A high P/E could indicate that the company's performance is bounding ahead of its most recently published earnings. In other words, investors are expecting increased profits on results day and consequently the shares are in demand. Only time will reveal whether this is a correct judgement.

On the other hand, a company which is doing badly may have a high P/E. This reflects the view that it may be the subject of a takeover bid, increasing its share price.

Earnings per share must not be confused with dividends. The latter is the income distributed to shareholders. On the other hand, earnings per share generally refers to the net profit after the preference dividend has been deducted. Not all of a company's distributable profits are paid to shareholders by way of dividend. A proportion of the profits is retained within the business for expansion. The retained profit will, hopefully, be reflected in the share price as the value of the company increases.

Glancing down the P/E column in our share price page, you will notice that there are one or two gaps. This is because in these cases, such factors as taxation, income distribution or objectives, makes the ratio meaningless or irrelevant.

The P/E ratio for a particular company can differ from one publication to another.
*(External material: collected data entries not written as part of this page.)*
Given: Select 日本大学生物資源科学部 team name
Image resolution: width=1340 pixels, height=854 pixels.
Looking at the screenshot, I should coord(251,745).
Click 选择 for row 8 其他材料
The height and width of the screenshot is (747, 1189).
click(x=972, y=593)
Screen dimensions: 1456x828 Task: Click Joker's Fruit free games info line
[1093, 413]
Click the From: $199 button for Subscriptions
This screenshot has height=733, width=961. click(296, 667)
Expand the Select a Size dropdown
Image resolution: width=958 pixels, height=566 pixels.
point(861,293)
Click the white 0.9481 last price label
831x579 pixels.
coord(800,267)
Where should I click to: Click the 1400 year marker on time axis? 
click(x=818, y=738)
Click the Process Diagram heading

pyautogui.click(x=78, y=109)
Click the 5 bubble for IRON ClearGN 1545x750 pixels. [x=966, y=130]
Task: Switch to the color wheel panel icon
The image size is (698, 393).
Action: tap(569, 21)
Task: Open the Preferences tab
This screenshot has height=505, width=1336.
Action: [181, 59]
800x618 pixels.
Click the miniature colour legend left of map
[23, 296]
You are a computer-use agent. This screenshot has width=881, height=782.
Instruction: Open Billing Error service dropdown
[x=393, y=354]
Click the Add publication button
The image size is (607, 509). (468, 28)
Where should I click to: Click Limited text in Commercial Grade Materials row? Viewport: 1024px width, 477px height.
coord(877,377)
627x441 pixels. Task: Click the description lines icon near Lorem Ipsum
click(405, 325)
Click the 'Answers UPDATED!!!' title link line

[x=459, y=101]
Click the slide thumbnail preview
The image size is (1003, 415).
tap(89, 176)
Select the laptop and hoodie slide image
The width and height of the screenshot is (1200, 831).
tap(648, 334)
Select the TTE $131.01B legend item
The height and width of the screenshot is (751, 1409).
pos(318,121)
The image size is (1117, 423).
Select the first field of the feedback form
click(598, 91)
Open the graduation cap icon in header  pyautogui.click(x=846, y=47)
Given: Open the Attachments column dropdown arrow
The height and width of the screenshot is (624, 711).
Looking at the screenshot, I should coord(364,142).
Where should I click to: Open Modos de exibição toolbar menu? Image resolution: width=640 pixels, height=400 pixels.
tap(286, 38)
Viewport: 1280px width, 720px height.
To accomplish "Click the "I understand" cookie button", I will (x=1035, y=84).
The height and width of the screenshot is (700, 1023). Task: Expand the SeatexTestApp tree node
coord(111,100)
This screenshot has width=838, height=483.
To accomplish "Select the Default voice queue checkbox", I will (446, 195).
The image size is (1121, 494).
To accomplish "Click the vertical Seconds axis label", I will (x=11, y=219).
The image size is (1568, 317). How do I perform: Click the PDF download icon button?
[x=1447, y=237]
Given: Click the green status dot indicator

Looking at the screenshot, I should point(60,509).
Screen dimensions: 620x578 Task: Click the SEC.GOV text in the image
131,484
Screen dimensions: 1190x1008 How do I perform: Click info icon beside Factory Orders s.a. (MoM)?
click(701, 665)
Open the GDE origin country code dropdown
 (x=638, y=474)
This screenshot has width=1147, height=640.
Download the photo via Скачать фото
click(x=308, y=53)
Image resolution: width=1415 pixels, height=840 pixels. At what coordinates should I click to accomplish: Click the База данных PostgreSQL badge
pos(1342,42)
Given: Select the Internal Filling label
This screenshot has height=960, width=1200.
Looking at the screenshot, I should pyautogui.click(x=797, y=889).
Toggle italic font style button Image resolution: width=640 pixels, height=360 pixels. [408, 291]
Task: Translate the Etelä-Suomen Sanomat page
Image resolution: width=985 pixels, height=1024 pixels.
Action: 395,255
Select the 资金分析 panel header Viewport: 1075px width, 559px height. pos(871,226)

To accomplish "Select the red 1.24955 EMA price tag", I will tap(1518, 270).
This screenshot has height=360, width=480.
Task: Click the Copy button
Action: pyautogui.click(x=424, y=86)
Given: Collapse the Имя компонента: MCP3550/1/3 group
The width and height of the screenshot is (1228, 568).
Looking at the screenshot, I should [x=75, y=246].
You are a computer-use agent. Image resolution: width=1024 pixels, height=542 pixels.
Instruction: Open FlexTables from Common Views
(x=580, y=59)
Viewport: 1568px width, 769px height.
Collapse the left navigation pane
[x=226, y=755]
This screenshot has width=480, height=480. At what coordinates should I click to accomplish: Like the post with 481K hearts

For example, the ratio given in The Independent may be different from that found in a stockbroker's newsletter. On occasions the difference is significant and cannot be explained by "rounding", or the fact that the calculations were made on a different day. The reason for the difference is that although the concept of the ratio is simple, one of the factors in its calculation is complex.

The current share price is a matter of fact. It is in what constitutes "earnings per share" that differences arise. There are three basic ways of defining earnings: the nil, the net and the maximum methods. An explanation of the three methods, which centre on how the payment of dividends affects a company's mainstream tax, is complex and it is sufficient for our purposes to say that each one produces a different result.

There is another reason, linked to developments in UK fiscal law, as to why differences in the P/E calculations can differ. Also, sometimes a prospective P/E ratio is given in stockbrokers' newsletters or financial comment in the press. This simply means that an estimate of the company's future earnings per share has been used, as opposed to historic earnings.

Sometimes you will see a reference to a particular P/E ratio being "undemanding". This means that the ratio is low compared to similar companies. In other words the company's growth potential is not considered to be high. As it is easier for a company to miss high growth expectations than ones which are low, the P/E is said to be undemanding.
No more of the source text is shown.